Two months after Brett Knobloch married in 2008, his wife returned to her native Brazil to visit her mother, who was being treated for cancer.
But she did not get permission for the trip from the federal government, creating an immigration mess barring Anne Knobloch from returning and keeping the couple apart for all but four months of their two-year marriage.
Immigration experts say the Knoblochs are not alone, because even though travel restrictions are posted on the U.S. Citizenship and Immigration Services website, not everyone sees the reference to "advance parole" - permission to travel - or understands what it is.
"Immigration is a minefield," said Hempstead immigration attorney Howard Brill. "And it's definitely more complicated, with more steps to be followed since 9/11."
Brill said more than 60 clients have sought help after leaving the country during the green card process without getting approval. "It certainly is a difficult road" to undo the damage, he said.
Brett Knobloch has learned that. After voluminous paperwork and spending $30,000 on airfare to Brazil, documents, fees and phone bills, the Seaford resident, 28, is only halfway to obtaining permanent resident status for his wife.
Even with the state's two senators and Rep. Peter King (R-Seaford) interceding, the Coast Guard petty officer second class has been told it could take at least 18 months.
"We talk every day, but it gets very hard keeping a relationship going just talking on the phone," Knobloch said. "It is extremely frustrating."
The couple's anguish intensified last week, when Anne Knobloch lost their first child a week before their due date.
Anne Knobloch, 25, applied for a green card after she arrived in Florida on a tourist visa in 2002, following her marriage to another American in Brazil. The couple split in 2004, and she began dating Knobloch.
She and Knobloch married in 2008 and she submitted a revised application. Immigration officials had approved her first application, but the State Department was still reviewing the case.
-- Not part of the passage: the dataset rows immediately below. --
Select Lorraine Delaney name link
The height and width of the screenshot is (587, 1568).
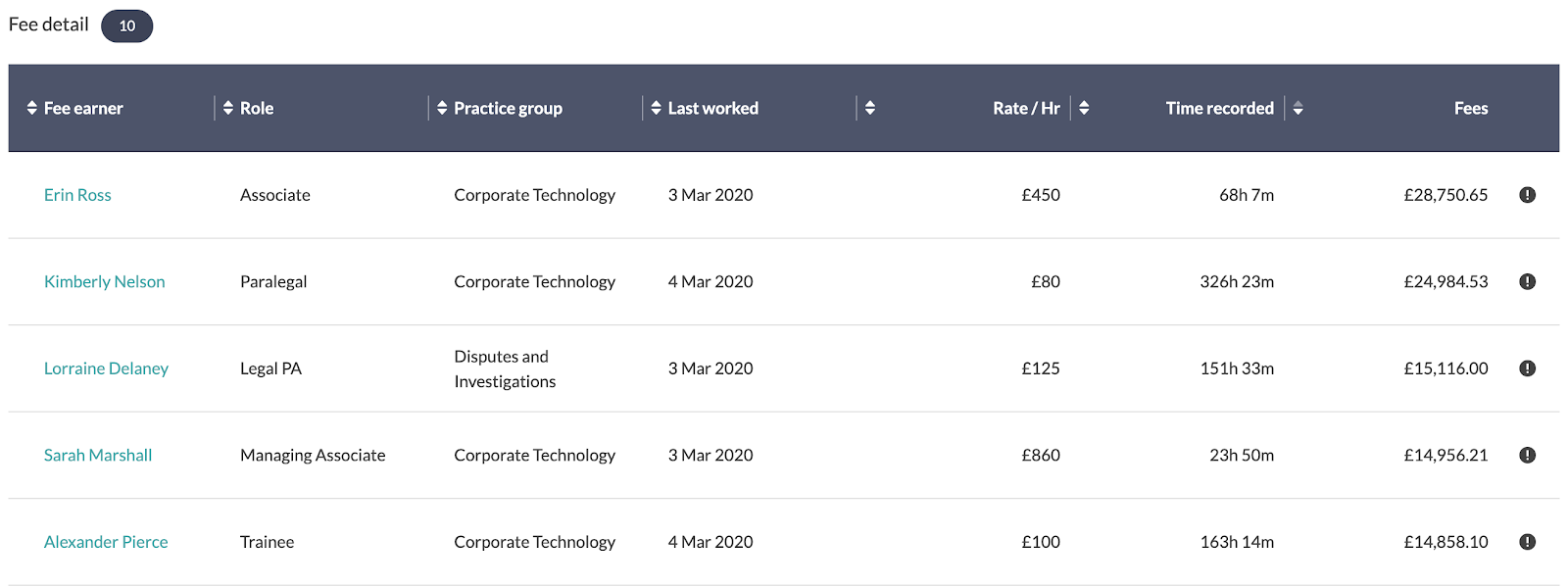click(x=106, y=368)
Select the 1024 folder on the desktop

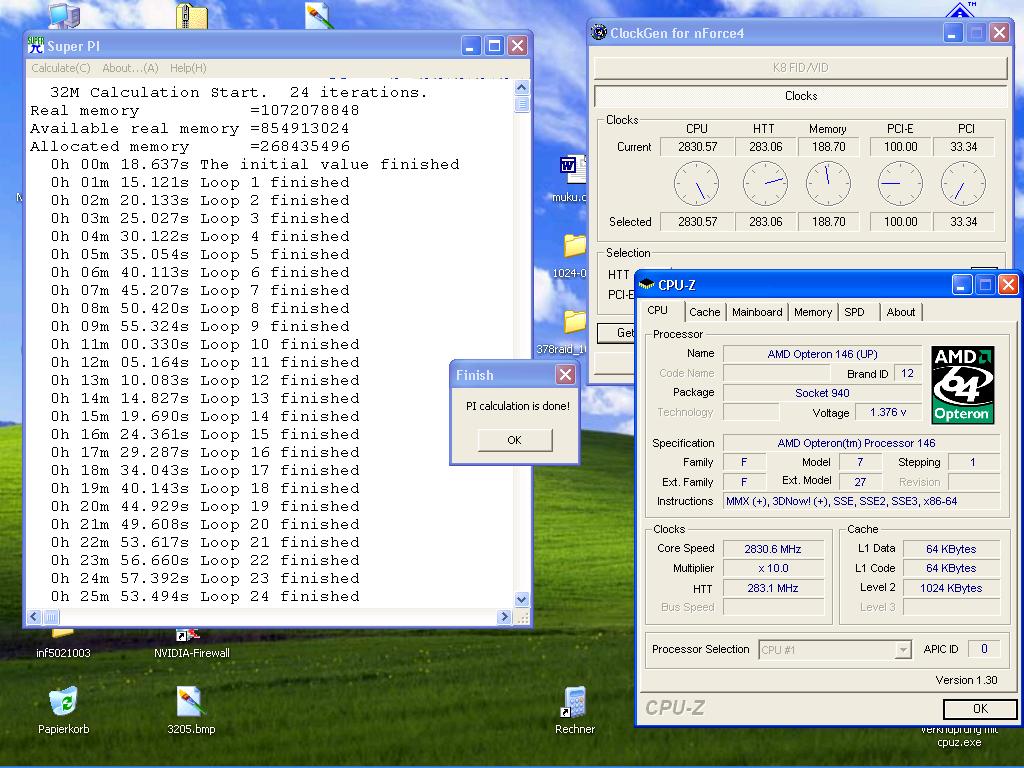(574, 247)
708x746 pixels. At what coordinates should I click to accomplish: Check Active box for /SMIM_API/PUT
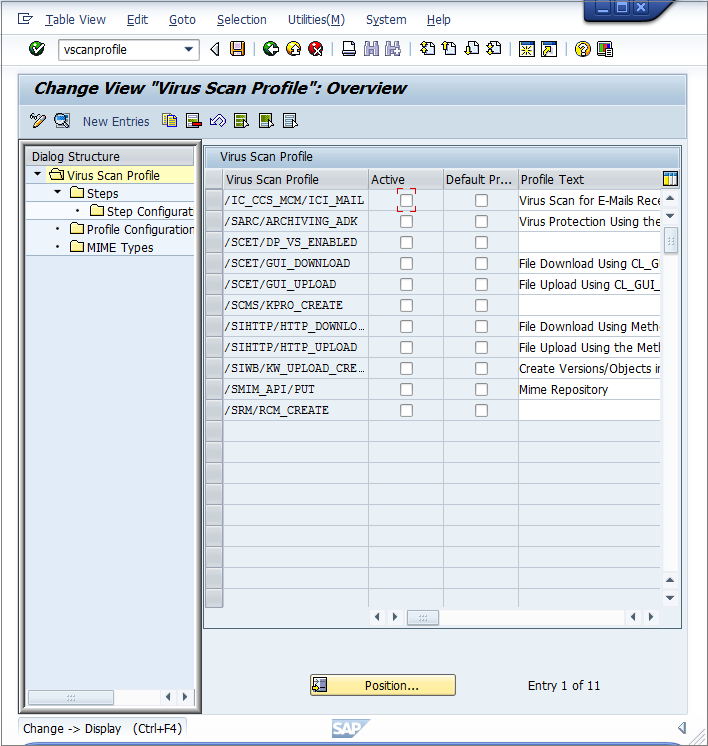click(x=406, y=390)
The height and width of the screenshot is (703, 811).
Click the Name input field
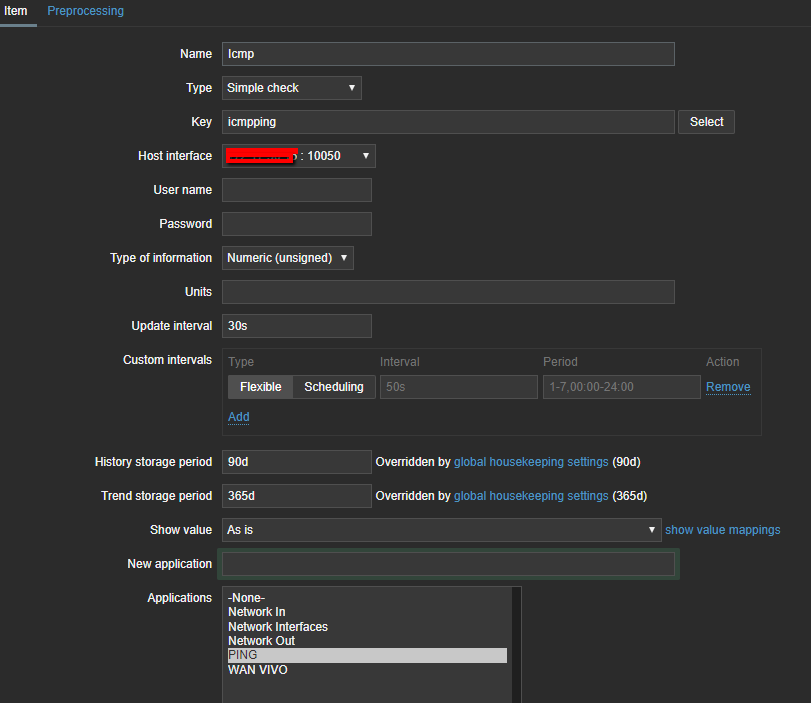coord(448,54)
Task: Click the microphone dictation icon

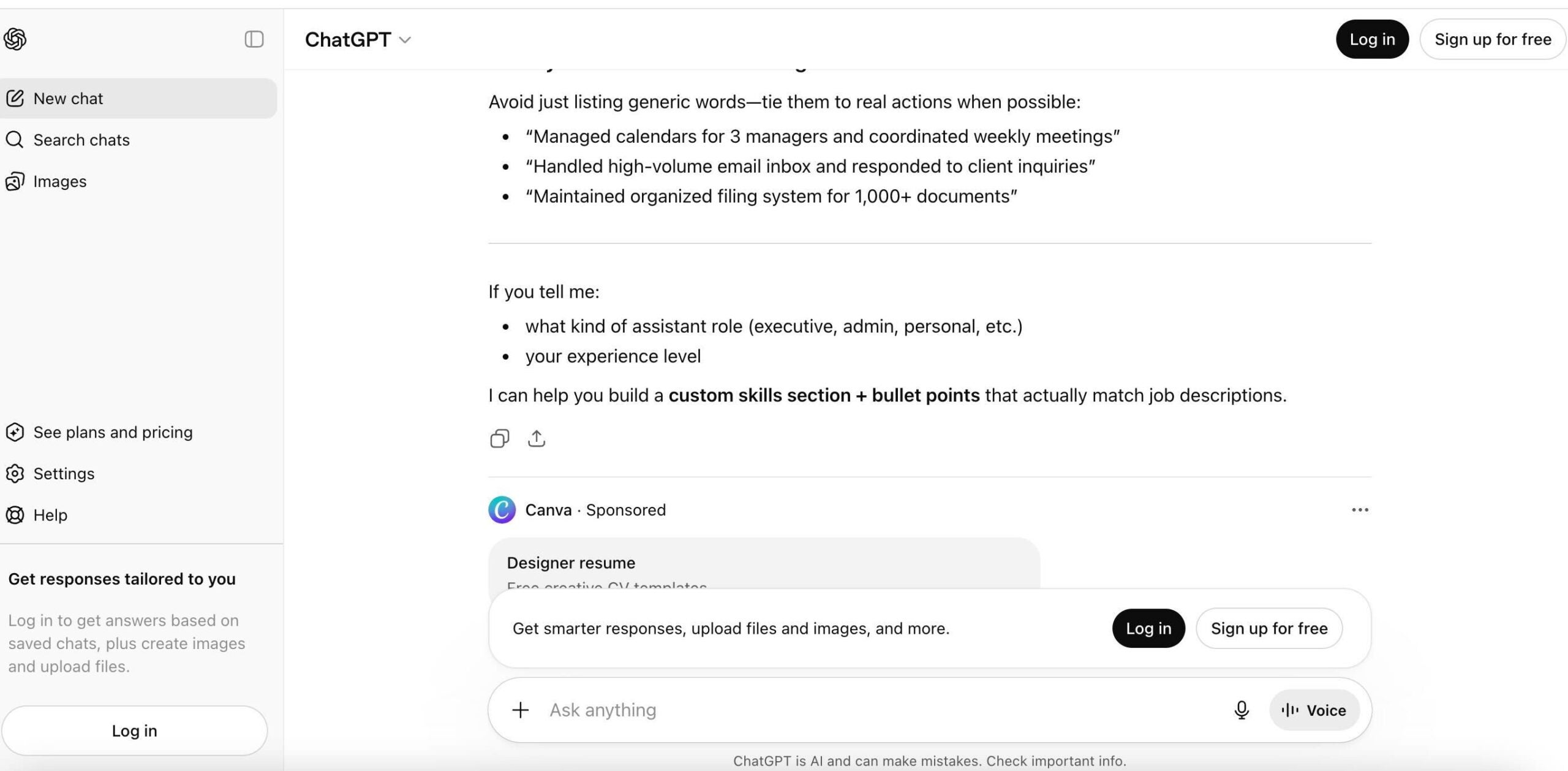Action: point(1241,710)
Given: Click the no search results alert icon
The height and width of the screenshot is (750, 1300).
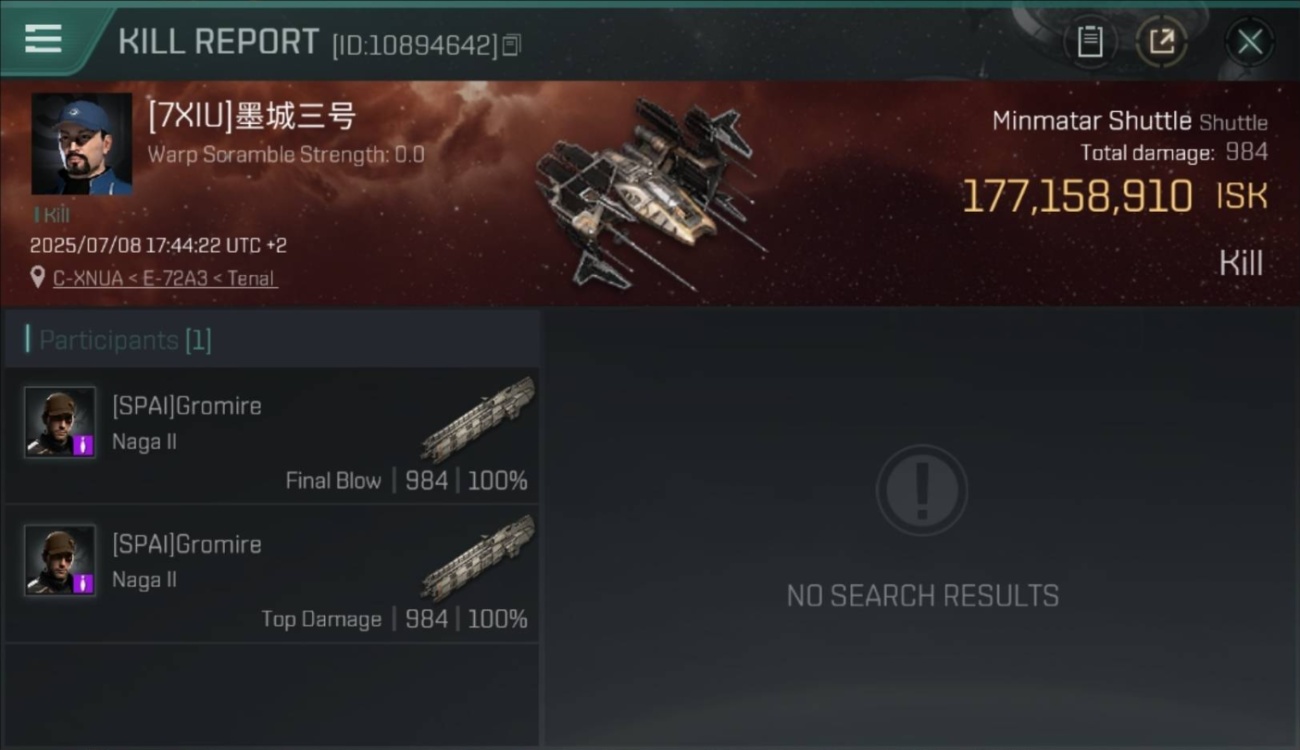Looking at the screenshot, I should coord(921,490).
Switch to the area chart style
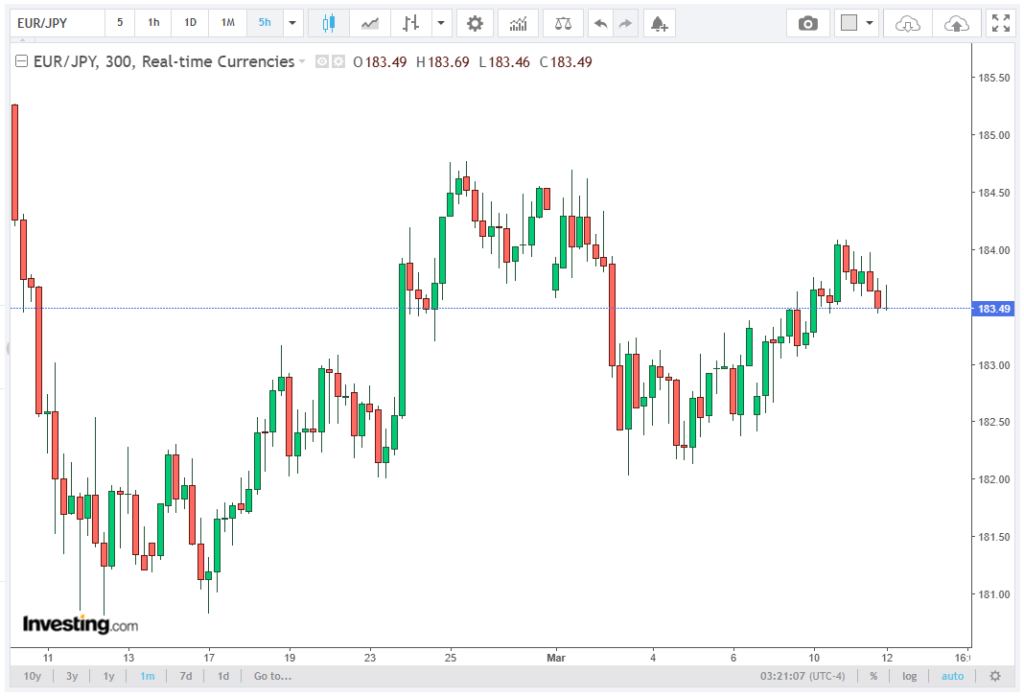Screen dimensions: 1024x697 click(370, 22)
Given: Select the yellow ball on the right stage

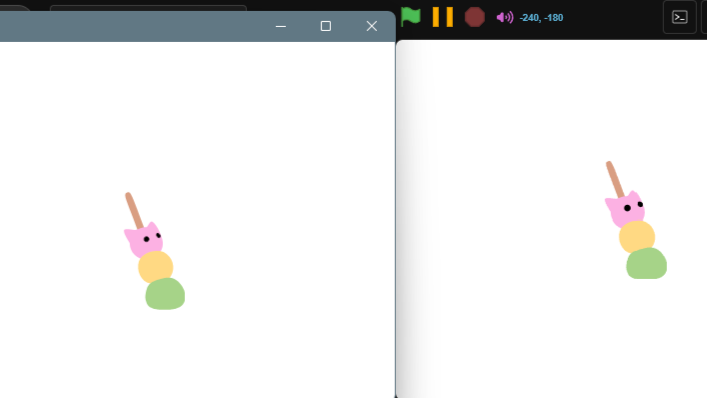Looking at the screenshot, I should coord(637,237).
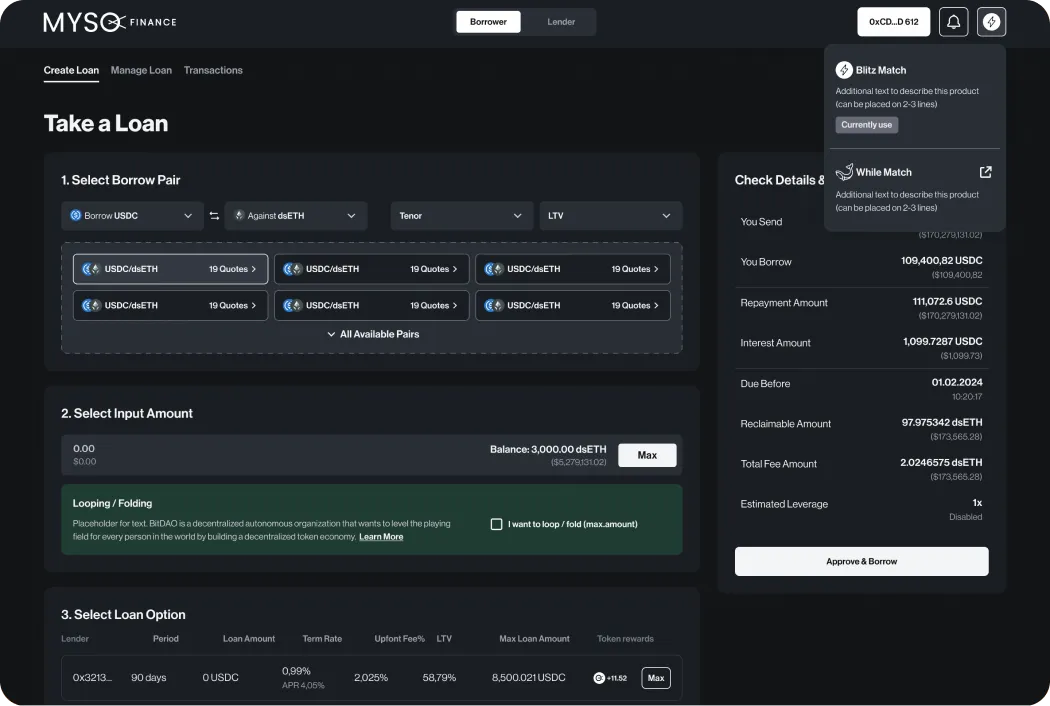The image size is (1050, 706).
Task: Open the Transactions tab
Action: tap(214, 70)
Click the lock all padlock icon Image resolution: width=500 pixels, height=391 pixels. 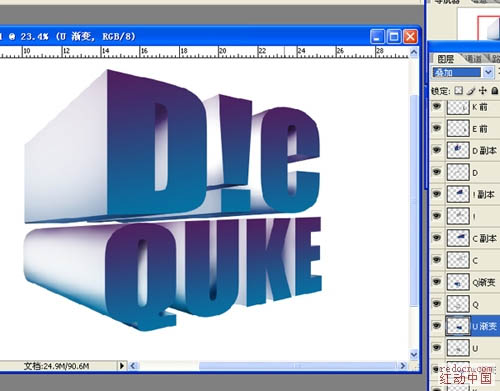click(x=495, y=90)
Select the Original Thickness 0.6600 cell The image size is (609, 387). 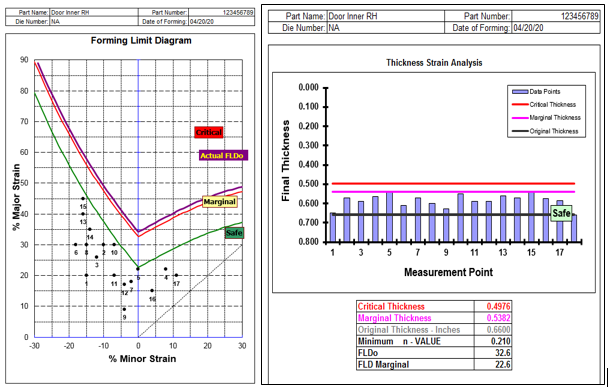[492, 329]
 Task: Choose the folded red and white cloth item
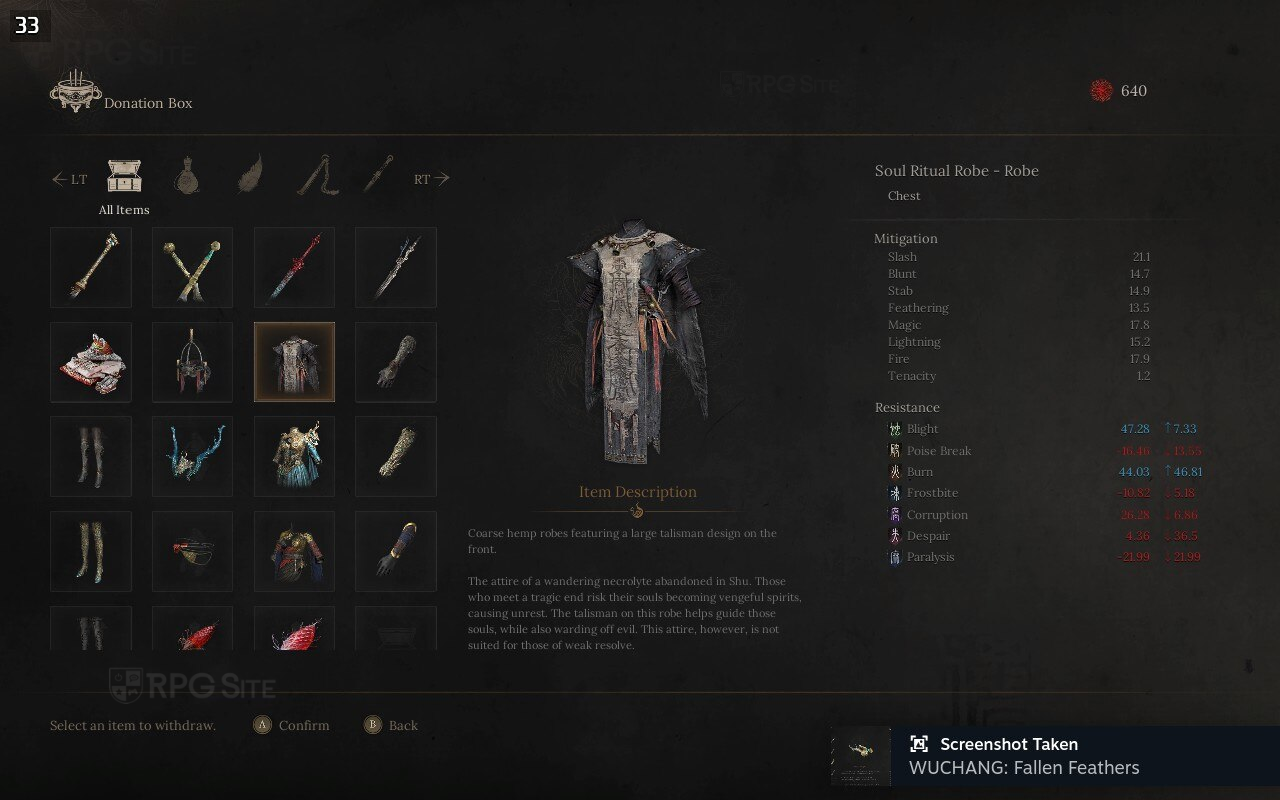click(x=91, y=362)
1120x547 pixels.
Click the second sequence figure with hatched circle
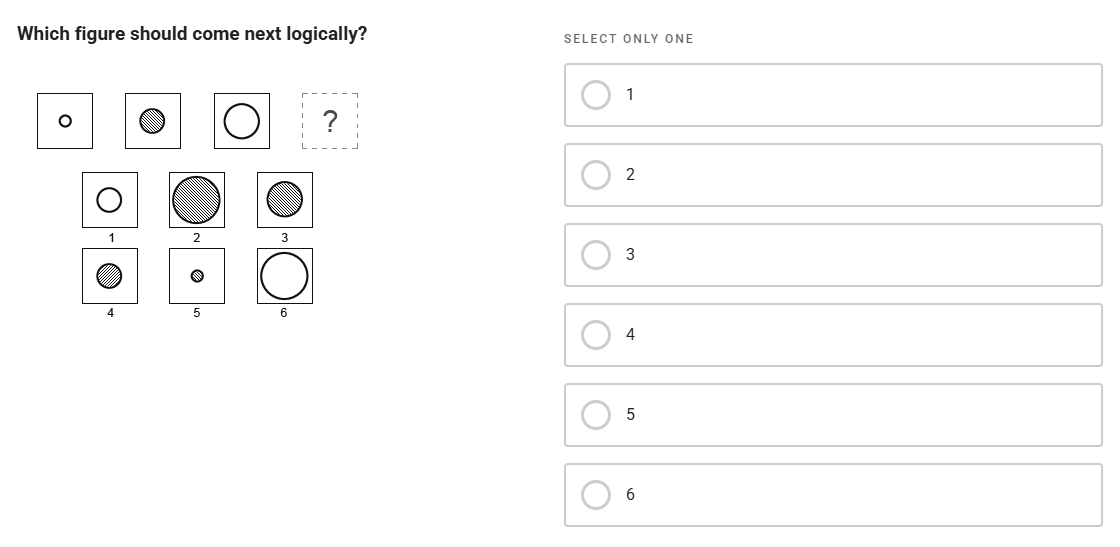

"She hadn't been home in seven years, and her mother was going through chemotherapy for liver cancer," Knobloch said.
The Massapequa native said immigration and State Department officials told him his wife could remain in the country while her application was pending. But he never asked whether she could leave, and no one warned him that she couldn't without prior approval.
After her visit, "she got on a plane and got to JFK airport and they stopped her. I felt helpless," he said.
The Knoblochs were told Anne could re-enter the United States only when she had a green card.
They began filing more forms. "You have to hand-deliver everything to the consulate in Rio," more than 1,000 miles from where his wife is living, Knobloch said. Despite making appointments before several trips to the consulate, they were told when they arrived that no one could accept their documents.
"Certain requirements must be met for an immigrant visa to be issued. The National Visa Center and our consulate in Rio de Janeiro have expedited the handling of this particular case" as much as possible, the State Department said.
Know before you go
Immigration experts say it's vital to know the rule Brett and Anne Knobloch learned the hard way:
- If an application for permanent resident status is pending, don't leave the country without permission from U.S. Citizenship and Immigration Services.
- If you do, you won't be able to re-enter the United States and your green card application is considered "abandoned," said Hempstead immigration attorney Howard Brill.
- People waiting for a green card who need to leave the country for emergency personal or business reasons must apply for what is called "advance parole" from Immigration Services. Last year 291,296 applied for the travel permission, but the agency has no statistics on how many people left the country without the parole like Anne Knobloch.
- Because of the complexity of the regulations, experts say hiring a good immigration attorney is a good investment.